At issue isn’t just an abuse of power by airline employees but a deeper, darker and for more insidious threat to airline passengers everywhere.   It seems that some airlines are actually classifying films like Alex Cross (the movie that started this ruckus) as “entertainment”!  Shocking but true.  Apparently there are no standards in play when it comes to airplane movie choices making it possible, if not likely, that a passenger with no place to escape may have to sit through an Adam Sandler film or – God forbid – something truly awful like The Hobbit.

Airline officials responded: “Our job is to get you from one airport to the other with as much red tape and bureaucratic snafus as possible.  Besides, we only showed a Tyler Perry film – it’s not like we played an Owen Wilson flick or some Tom Cruise movie where the little dude pretends he’s Jack Reacher — we’re not that sick.”

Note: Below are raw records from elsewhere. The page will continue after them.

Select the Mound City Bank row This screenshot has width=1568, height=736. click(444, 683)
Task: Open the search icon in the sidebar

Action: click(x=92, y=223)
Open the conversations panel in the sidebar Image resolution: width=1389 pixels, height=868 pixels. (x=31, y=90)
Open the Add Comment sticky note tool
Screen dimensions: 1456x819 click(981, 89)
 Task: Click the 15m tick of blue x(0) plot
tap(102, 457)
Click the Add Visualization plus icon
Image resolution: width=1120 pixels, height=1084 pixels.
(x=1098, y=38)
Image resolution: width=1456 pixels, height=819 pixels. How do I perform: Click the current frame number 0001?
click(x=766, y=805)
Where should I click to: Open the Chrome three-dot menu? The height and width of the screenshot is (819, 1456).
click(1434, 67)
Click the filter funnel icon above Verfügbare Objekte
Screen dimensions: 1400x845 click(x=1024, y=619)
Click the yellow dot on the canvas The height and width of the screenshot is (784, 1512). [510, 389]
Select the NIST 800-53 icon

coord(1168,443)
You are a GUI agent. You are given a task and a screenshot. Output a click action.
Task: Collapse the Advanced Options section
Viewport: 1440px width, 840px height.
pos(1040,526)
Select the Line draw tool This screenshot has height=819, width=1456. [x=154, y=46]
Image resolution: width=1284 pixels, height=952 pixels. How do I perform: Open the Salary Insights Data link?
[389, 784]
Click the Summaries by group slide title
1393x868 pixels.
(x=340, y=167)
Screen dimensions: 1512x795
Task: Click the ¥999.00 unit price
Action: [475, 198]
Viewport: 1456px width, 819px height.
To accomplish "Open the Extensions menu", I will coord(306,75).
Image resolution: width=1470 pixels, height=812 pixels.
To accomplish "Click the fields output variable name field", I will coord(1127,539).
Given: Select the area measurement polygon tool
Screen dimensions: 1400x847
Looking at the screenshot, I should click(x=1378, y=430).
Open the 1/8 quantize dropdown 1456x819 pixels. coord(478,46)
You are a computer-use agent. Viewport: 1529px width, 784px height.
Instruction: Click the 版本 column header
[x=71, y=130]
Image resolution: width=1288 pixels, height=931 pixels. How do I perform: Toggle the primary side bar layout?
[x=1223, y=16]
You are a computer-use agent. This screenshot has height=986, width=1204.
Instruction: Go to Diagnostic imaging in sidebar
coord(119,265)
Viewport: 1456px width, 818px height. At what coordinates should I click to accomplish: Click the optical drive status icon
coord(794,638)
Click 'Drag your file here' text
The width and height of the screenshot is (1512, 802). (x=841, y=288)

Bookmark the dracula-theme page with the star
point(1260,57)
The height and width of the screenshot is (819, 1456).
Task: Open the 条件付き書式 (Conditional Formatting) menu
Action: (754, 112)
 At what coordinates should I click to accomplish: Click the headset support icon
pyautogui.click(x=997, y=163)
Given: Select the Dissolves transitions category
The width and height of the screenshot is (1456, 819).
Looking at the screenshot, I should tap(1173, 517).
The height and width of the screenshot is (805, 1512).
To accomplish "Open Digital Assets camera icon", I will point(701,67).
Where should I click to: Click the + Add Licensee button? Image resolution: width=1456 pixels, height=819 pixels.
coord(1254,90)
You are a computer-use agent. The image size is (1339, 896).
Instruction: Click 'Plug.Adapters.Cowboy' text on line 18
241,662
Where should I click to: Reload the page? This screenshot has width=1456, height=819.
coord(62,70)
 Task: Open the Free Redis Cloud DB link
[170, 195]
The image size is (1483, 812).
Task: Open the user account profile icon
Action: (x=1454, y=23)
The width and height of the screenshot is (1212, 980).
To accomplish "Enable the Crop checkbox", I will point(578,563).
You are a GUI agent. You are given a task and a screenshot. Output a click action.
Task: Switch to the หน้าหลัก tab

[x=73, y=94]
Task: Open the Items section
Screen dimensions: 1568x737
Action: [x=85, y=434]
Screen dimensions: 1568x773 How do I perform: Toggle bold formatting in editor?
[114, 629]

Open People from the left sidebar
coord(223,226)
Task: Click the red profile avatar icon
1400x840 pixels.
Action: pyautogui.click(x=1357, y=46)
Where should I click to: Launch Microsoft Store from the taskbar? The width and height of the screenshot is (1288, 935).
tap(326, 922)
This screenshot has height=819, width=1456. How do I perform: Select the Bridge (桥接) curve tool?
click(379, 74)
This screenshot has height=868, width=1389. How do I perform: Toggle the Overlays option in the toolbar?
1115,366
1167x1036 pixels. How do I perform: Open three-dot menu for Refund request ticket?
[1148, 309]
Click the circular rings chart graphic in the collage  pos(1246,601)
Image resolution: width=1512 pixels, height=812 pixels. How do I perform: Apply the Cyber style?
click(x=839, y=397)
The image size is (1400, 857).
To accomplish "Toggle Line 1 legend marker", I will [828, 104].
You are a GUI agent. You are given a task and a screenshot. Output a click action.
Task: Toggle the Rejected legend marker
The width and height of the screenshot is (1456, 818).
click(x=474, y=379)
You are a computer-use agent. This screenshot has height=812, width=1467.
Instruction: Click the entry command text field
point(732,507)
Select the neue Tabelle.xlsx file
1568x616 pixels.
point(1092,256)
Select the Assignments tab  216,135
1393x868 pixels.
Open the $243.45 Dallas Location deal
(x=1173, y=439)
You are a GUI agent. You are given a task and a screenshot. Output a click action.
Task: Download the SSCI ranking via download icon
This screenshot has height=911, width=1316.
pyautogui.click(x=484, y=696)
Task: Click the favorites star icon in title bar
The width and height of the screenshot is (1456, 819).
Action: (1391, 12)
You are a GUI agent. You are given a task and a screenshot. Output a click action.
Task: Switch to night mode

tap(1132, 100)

Researchers conducted tests at the University of Australia to determine if the size of a male organ increased his attractiveness to females.  Scientists created 49 computer generated male “subjects” varying the height, slenderness and penis side. The “subjects” were shown to 105 Australian women who rated them on a 1-7 scale for attractiveness.  The study showed what has long been assumed: women like big penises.  Researchers  – none of whom resembled the computer generations in any way – posted the results of their study and then went out for the most depressing celebration of their careers.


Tupelo, Mississippi….

Ringling Brothers Barnum and Bailey Circus star – Carol the Elephant – was shot in the neck during a drive-by shooting.  Authorities are searching for the suspects and a $21,000 reward has been offered.

Carol the Elephant, expected to make a full recovery and recuperating in Springfield MO had this to say:

“It was like 2AM and I was sitting around chatting with some of the other elephants when a shot ring out and BLAM! I suddenly feel a sharp pain in the neck.  I’m like – ‘WTF?! Some trailer trash shitbird shot me!’ Danny – he’s the head elephant – he looks at me and he goes – ‘damn girl! who wants you dead? you into gamblin? crack ? why’d they shoot you? damn….coulda hit one of us!  We’re all big as elephants you know.’

And  I’m like – ‘No Danny! No! I am not into anything. I don’t know who’d shoot me.  Probably some 2nd Amendment gun nuts that are being protected by Congressional Republicans.  And you know what? Republicans use a picture of me as their damn mascot!  Those fools shoulda shot a donkey!  Well I tell you what – I do not forget and I will not forget — if this damn circus ever goes to Washington, I am gonna stomp on some GOP heads.  And I will too.